There is a recreational trend of “single track” riding where you pedal your bike up a long and steep trail, and then turn around and roll downhill very fast. Due to the need for these frames to survive hard hits when traveling downwards at a steep angle, the head tube angle is slightly more slack. This fact makes DH frames more stable at high speeds when traveling on a street.
This also means the area where the head tube joins the main frame triangle is heavily reinforced, and that is another reason these DH frames are prime candidates when building up a powerful hot-rod ebike.
The Specialized Big Hit. These are so well-designed and ruggedly built that even after they are ten years old, the frame is still worthy of upgrading. Older versions can sometimes be found at very affordable prices.
Two more reasons DH frames are great for powerful ebikes are that the head tubes are typically are the 1-1/8 inch format, and that means they accept a wide variety of suspension forks, everything from affordable to wild. Plus…they often have significant brakes right from the factory, instead of needing to upgrade the brakes for them to be safe at hot-rod power levels.
The Lightning Rods mid drive motor, in the middle of the Big Hit frame.
Ben wanted to use the Lightning Rods mid drive motor, but he had some bold ideas about how he wanted to customize its mounting. As you will see just below, he did not take the easy path.
Bens custom motor mounting bracket
Ben wanted to make the motor mount out of thick aluminum that was TIG-welded into the aluminum Big Hit frame. In this way, the mount and frame became a heat-sponge, to help prevent the motor from overheating when using continuous high amps. By doing this, he could get lots of power from a smaller and lighter motor than a builder would normally spec for Ben’s power levels.
The Lightning Rods “small block” motor has already proven itself to be an unusually powerful motor for its size. It is an inrunner, so its shell inherently sheds heat well. The high reduction between the motor and the bottom bracket makes this system produce a impressive amount of wheel-torque from a reasonable voltage, rather than requiring a high-voltage battery in order to get acceptable performance.

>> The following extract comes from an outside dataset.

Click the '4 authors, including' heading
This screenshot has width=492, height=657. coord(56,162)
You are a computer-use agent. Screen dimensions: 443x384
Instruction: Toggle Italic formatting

This motor can be run at high voltages (it’s been successfully run up to 100V), but high voltage is not a requirement for great performance if you add a jackshaft and then spin the motor three times as fast.
Here, the frame has been notched to fit the motor mount.
In the pic above, Ben is calculating the best location for the jackshaft. By having two stages, the motor can run at a much higher RPM, relative to the road speed, and that magnifies the power density of the system, and also makes it more efficient.
The Tesla car company ‘could’ have used a larger motor that was simpler because it might not have needed cooling elements added. However, simulations showed that by adding a way to remove heat from the motor, they could get the amount of performance they wanted from a smaller and lighter motor, which improved packaging and also the power-to-weight ratio of the entire car.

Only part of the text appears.